The history of scale is as old as hot, hard water; assuming the laws of chemistry have been evenly enforced throughout the ages, scale must have coated the cooking pots of Roman legions and been an annoyance to Nebuchadnezzar’s chef.
 
Scale is simply the term for minerals falling out of solution and forming mineral deposits. Calcium is the mineral with which most people are familiar, but other ones common in pools are phosphates, silicates and sulfates.
 
It’s a natural, and to some extent, an inevitable process. It has become a greater concern in recent years, however, due to the fact that it degrades the growing number of chlorine generators.
 
Before salt systems became popular, the pool heater was the most likely location for scale to form in any pool system, because it’s hot there, and scale loves heat.
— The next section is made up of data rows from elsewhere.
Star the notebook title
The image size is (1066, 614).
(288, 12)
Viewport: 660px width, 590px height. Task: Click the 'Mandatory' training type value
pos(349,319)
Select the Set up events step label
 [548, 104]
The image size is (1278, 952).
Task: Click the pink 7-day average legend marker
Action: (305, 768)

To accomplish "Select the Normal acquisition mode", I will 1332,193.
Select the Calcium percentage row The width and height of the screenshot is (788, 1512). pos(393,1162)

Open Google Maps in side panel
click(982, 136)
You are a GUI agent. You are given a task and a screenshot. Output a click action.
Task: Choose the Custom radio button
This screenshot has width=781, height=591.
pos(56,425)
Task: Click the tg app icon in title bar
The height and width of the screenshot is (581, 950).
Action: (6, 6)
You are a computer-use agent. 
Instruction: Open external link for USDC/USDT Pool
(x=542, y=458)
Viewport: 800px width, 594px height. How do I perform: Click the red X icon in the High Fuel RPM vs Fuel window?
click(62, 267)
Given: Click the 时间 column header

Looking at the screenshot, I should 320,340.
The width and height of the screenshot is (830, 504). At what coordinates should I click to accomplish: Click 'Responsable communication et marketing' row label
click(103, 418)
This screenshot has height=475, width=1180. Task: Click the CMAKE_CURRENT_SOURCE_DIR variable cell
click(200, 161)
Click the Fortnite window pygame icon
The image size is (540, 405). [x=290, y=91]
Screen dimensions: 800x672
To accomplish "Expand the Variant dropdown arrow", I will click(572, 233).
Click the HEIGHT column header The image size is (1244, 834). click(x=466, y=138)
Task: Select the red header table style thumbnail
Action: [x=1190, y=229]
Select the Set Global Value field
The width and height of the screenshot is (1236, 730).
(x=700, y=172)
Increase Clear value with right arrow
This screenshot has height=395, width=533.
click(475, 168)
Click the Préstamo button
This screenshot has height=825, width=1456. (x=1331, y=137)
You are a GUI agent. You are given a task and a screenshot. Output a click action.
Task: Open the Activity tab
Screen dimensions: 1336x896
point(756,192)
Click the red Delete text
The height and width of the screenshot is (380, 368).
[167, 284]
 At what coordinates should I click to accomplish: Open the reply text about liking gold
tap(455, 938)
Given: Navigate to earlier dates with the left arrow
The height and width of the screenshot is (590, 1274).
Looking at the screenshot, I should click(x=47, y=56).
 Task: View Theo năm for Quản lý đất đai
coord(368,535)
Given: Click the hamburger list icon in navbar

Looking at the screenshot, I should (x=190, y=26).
But since then we’ve added a rival for scale’s clinging affection — the ECG. It’s hot, too, and it has the added attraction of an enticing chemical environment of extremely high pH.
 
That high pH is a result of the chlorine production process, says Zach Hansen, technical services engineer, BioLab, Marietta, Ga.
 
“The generator is converting the salt, sodium chloride (NaCl), into chlorine for the pool and a by-product of that process is sodium hydroxide (NaOH), which drives the pH up,” he says. “And that creates conditions very favorable for the formation of scale in the cell.”